• **Written exercise**:
Copy these lines word for word, beginning at the line that contains "Click the info" and stopping after the line that contains "Click the 60-80mm".

• **Items**:
:::

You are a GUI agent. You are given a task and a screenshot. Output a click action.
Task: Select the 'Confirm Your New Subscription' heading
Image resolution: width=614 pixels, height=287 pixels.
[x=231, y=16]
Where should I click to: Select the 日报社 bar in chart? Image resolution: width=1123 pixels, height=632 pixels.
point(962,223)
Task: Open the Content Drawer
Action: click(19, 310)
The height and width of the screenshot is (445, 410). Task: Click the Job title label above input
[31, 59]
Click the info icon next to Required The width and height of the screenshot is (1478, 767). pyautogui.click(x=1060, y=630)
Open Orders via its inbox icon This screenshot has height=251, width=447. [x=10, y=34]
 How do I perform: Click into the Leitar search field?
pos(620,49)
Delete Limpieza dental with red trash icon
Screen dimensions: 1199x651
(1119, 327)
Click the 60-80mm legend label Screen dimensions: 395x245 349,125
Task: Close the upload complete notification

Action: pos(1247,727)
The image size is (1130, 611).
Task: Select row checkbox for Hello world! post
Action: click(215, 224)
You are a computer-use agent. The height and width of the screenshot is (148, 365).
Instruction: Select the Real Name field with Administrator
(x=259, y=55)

:::

• **Exercise output**:
Click the info icon next to Required The width and height of the screenshot is (1478, 767). pyautogui.click(x=1060, y=630)
Open Orders via its inbox icon This screenshot has height=251, width=447. [x=10, y=34]
 How do I perform: Click into the Leitar search field?
pos(620,49)
Delete Limpieza dental with red trash icon
Screen dimensions: 1199x651
(1119, 327)
Click the 60-80mm legend label Screen dimensions: 395x245 349,125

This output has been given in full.